We can see that all the characters of the license are used to calculate some form of hash via ComputeShuffle. Then, some shuffles are performed based on the result of ComputeShuffle as well as the last character of the license. Finally, the license is decoded into a data structure that contains, amongst other things, an expiry date.
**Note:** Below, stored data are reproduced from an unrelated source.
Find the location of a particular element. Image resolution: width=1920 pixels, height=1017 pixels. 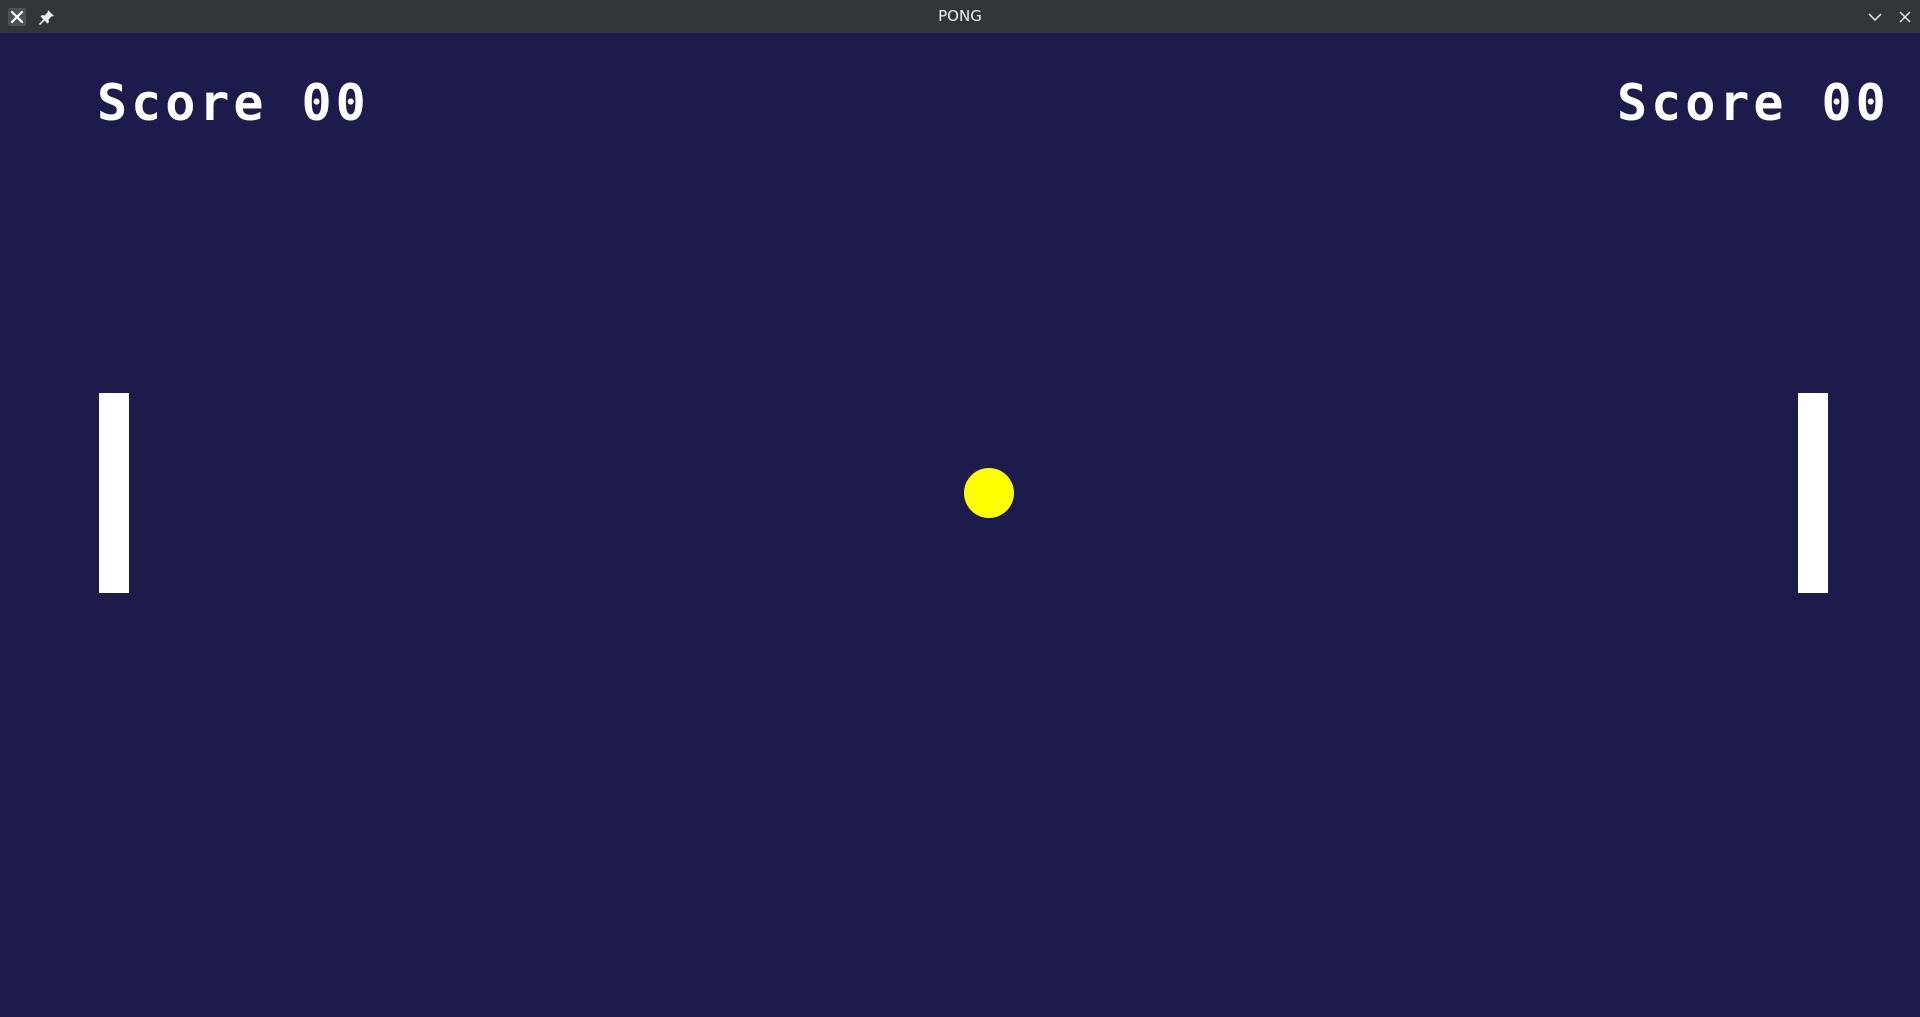

left-score: Score 00 is located at coordinates (234, 103).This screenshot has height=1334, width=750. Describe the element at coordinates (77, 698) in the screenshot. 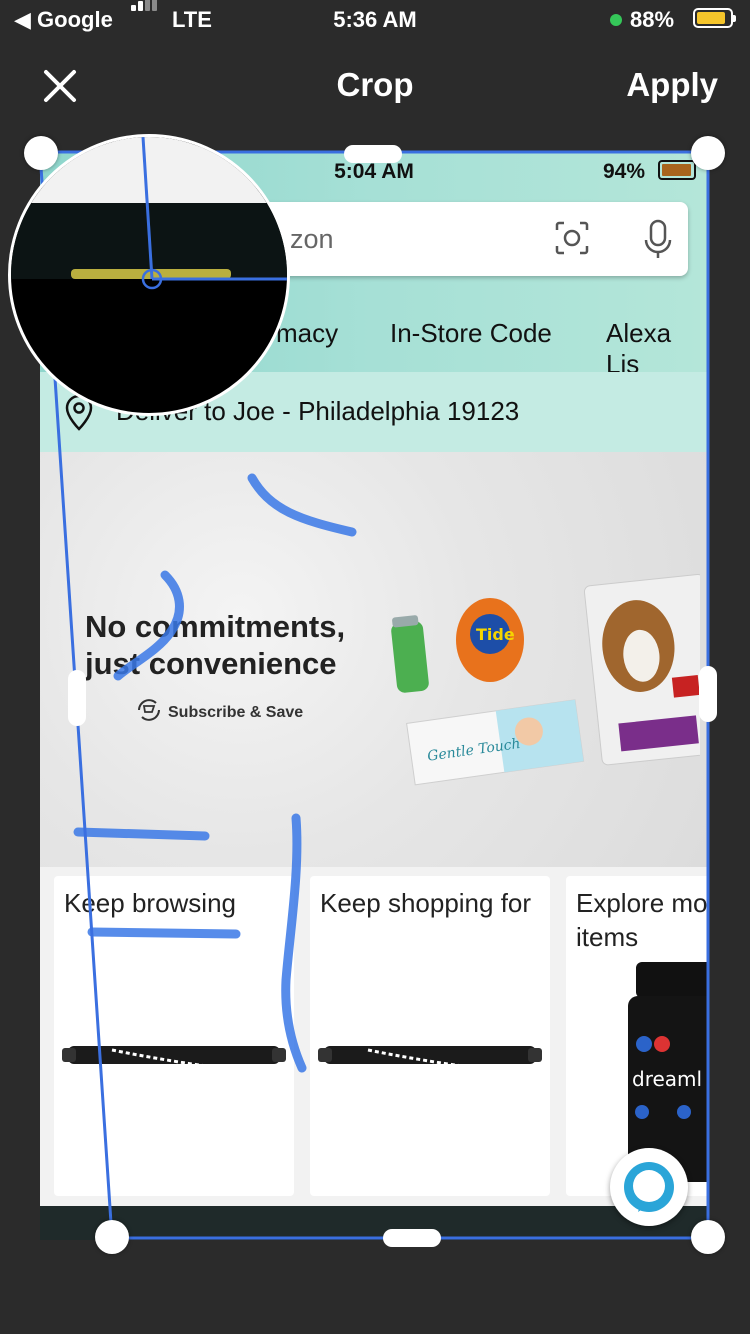

I see `crop-edge-handle-left` at that location.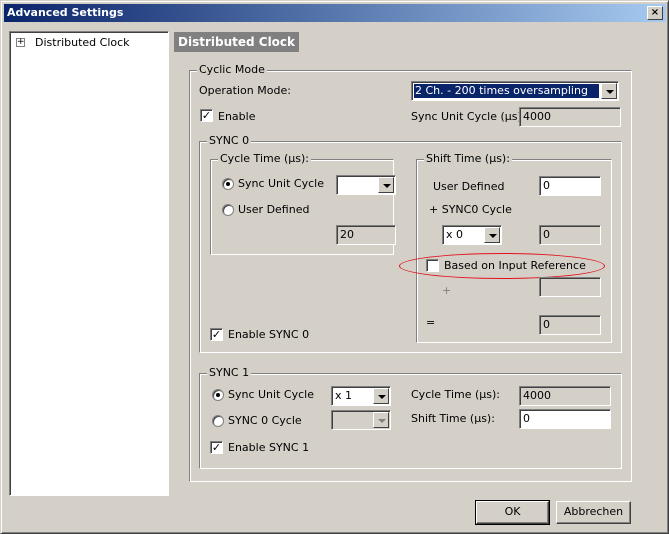 Image resolution: width=669 pixels, height=534 pixels. Describe the element at coordinates (565, 419) in the screenshot. I see `sync1-shift-time-input: 0` at that location.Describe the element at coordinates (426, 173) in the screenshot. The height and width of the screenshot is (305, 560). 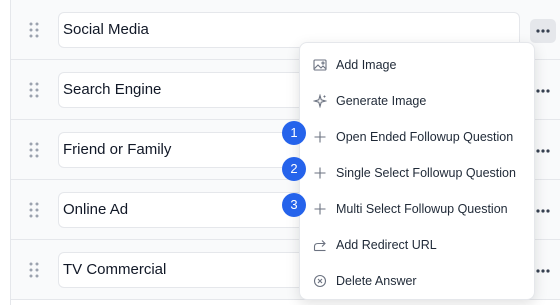
I see `menu-item-label: Single Select Followup Question` at that location.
All we had to do now, was to use the existing license and shuffle it until the license turned out to be valid. This works because the ComputeShuffle is not a proper hash function but instead just a sum modulo 32. When we re-arrange the characters of the license, then the sum stays the same and the same shuffle will be applied as long as we don't change the last character. Using this we can hope to find a license that decodes into something sensible and an expiry date that is large enough:

string serial = "CGTYE-GECCE-M5PVN-42LUC-C9CC2";
string alpha = serial.Replace("-", "");
var random = new Random();

while (true) {
  string current = "";
  List <char> possibleChars = alpha.ToList<char>();

  for (int i = 0; i < 29; i++) {
    if (i == 5 || i == 11 || i == 17 || i == 23) {
      current += "-";
      continue;
    }

    int r = random.Next(possibleChars.Count);
    current += possibleChars[r];
    possibleChars.RemoveAt(r);

  }
  
  var license = CandyCaneLicense.Create(current);

  if (license != null) {
    if (!license.IsExpired()) {
      Console.WriteLine(current); // CLMEC-5CCCC-GP4YT-2VNEE-G9CU2
      break;
    }
  }
}

And just like that, we have a license that gives us the flag:

img_2.png

Note that I didn't even use the fixed last character for my exploit. It was even possible to directly bruteforce valid licenses. Clearly, this was a well-thought-out challenge with lots of detail, I learned a lot once again. The full solution can be found in Solver.cs.